### Problem to solve
Look through the data below and show every line that includes "flag".

### Records provided
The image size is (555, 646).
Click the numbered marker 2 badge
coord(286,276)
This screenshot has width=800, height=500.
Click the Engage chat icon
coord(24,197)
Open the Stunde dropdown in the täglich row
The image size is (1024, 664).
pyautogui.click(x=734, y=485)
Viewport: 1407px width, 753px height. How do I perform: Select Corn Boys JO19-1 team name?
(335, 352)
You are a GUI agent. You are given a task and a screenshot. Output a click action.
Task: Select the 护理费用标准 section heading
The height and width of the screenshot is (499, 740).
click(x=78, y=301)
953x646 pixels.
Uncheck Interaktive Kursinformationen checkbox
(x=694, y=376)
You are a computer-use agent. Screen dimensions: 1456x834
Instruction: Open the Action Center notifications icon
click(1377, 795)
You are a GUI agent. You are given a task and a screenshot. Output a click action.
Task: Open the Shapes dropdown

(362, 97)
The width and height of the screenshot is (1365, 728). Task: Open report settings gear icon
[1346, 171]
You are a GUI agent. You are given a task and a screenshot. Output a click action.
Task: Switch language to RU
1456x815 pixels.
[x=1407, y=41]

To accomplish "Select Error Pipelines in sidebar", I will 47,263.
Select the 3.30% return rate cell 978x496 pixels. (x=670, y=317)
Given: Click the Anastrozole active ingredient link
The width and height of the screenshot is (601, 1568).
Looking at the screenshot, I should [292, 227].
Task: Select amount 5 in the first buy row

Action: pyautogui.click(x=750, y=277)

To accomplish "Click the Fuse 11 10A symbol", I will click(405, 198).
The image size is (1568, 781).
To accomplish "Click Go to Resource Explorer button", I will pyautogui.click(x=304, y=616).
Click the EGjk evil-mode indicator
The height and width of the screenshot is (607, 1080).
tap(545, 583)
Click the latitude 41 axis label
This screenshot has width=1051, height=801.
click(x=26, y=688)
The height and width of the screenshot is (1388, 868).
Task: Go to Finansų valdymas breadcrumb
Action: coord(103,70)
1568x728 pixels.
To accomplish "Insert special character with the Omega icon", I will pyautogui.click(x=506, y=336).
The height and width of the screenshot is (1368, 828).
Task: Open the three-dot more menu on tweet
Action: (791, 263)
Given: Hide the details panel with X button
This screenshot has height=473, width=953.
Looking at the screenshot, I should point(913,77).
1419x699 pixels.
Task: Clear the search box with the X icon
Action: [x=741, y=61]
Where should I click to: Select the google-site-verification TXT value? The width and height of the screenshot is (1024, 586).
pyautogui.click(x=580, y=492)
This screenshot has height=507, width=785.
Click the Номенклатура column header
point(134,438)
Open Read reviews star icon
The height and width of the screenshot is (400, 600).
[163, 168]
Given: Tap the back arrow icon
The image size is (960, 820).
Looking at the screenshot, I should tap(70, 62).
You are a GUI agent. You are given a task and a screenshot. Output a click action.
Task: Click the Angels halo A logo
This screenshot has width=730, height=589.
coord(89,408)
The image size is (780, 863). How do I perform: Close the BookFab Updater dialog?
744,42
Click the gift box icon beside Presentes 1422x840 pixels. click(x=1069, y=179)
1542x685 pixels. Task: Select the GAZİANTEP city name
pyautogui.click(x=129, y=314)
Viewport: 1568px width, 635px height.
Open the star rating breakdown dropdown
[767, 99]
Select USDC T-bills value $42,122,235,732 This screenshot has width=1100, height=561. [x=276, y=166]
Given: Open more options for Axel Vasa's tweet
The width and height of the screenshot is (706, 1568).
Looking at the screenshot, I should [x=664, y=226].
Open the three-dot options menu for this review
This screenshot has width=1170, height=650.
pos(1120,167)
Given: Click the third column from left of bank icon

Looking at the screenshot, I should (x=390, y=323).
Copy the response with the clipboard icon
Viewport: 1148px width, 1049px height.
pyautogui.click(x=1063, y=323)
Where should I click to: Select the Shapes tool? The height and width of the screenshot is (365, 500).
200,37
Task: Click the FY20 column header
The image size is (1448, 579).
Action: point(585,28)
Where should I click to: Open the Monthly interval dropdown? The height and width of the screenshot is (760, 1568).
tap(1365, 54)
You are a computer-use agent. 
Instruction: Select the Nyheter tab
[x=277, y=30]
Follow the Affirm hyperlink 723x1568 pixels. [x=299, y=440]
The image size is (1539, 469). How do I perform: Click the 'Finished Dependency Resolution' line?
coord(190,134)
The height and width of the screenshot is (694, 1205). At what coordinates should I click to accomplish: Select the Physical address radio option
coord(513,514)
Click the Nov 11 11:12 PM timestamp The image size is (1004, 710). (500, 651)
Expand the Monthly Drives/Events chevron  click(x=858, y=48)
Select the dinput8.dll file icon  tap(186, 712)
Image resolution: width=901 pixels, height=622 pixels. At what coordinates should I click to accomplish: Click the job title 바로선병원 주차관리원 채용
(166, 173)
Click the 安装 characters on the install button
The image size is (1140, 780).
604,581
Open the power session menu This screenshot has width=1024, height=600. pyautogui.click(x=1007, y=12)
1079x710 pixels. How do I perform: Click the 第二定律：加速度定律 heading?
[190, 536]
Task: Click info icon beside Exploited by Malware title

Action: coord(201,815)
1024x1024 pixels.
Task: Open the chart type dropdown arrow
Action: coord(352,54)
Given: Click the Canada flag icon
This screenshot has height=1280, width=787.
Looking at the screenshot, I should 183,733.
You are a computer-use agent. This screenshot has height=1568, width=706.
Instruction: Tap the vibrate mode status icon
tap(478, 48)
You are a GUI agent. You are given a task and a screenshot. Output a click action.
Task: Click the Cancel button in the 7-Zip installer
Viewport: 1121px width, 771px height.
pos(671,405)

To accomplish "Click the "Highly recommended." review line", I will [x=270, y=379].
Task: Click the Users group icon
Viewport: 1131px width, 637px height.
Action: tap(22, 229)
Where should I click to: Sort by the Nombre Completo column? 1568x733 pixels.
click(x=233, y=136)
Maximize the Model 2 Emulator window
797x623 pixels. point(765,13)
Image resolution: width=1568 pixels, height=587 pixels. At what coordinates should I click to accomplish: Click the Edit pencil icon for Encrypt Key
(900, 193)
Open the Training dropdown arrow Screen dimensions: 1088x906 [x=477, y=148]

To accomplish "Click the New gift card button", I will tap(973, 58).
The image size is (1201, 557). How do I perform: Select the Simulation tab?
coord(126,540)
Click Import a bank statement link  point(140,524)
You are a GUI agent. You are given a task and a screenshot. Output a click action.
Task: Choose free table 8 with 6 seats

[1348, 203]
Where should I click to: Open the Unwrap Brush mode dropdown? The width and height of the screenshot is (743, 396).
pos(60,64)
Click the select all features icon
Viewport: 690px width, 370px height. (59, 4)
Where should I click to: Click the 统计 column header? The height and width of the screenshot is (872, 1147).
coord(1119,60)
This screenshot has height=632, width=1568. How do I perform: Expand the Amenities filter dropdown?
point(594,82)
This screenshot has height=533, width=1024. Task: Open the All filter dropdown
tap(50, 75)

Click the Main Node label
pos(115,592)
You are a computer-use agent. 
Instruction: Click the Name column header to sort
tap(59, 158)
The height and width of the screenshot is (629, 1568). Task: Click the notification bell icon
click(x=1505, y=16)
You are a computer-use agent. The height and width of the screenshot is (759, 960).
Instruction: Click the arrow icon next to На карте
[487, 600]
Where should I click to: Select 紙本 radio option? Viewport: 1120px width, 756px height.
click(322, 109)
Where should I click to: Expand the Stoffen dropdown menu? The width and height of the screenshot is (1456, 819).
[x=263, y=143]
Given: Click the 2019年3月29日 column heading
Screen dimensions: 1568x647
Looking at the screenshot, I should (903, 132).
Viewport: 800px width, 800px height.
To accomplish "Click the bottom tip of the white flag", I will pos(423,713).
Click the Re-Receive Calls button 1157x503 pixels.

### Solved problem
Given: Click the Canada flag icon
To accomplish "Click the bottom tip of the white flag", I will pos(423,713).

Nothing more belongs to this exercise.